Task description: Look through the data below for the line with "You are a GUI" and the line with "This screenshot has width=425, height=342.", then transcribe exactly from the first through the second, leaving out all pictures.

Data entries
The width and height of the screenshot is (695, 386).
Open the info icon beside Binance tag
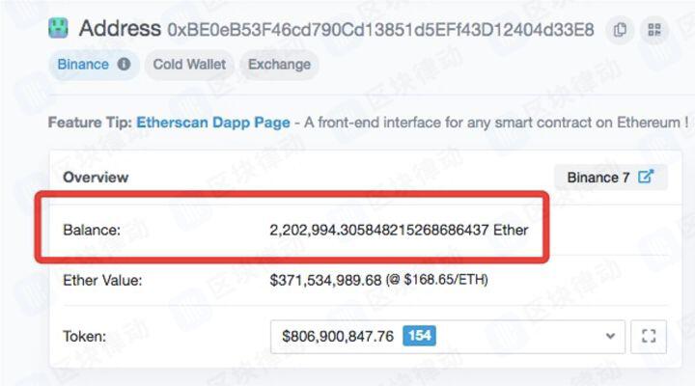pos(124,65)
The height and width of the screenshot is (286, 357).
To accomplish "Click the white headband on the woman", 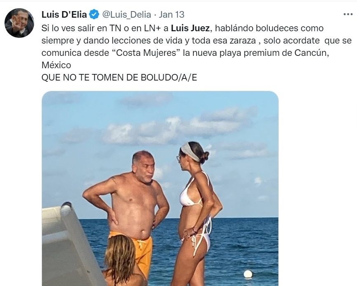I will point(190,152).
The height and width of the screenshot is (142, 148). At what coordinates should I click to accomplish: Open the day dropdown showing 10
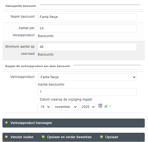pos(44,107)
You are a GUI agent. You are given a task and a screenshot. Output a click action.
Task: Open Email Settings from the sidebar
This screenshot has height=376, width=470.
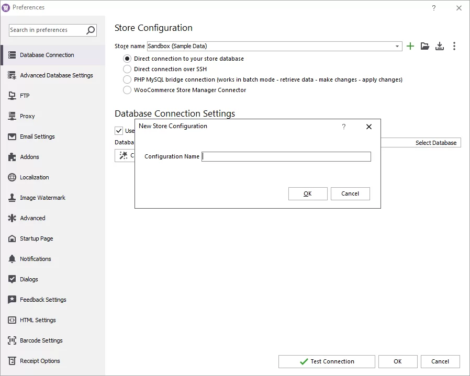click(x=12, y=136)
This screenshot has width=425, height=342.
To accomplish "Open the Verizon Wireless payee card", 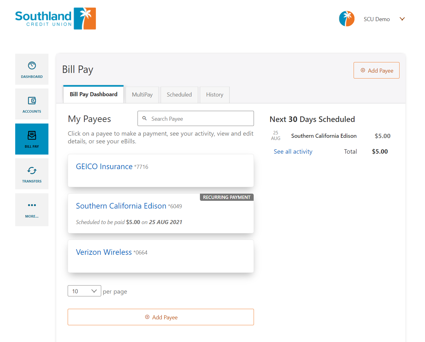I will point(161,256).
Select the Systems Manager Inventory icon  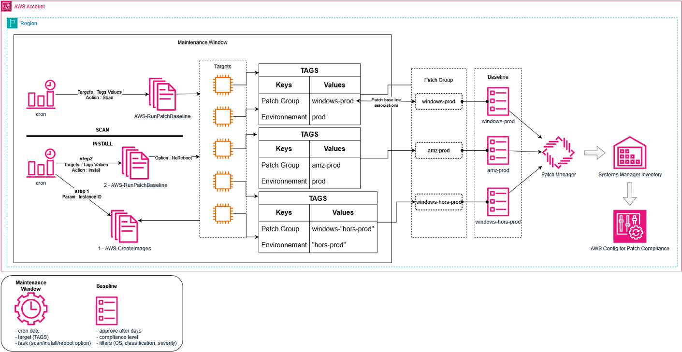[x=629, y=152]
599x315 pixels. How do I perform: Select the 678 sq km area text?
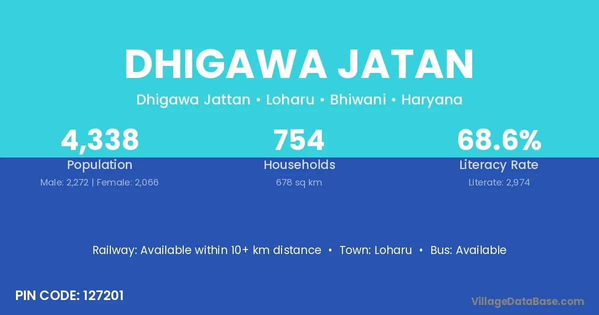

Written reply:
You are a GUI agent. You are given a task and a screenshot. Output a click action.
Task: Open Email Settings from the sidebar
This screenshot has height=376, width=470.
click(x=12, y=136)
This screenshot has width=425, height=342.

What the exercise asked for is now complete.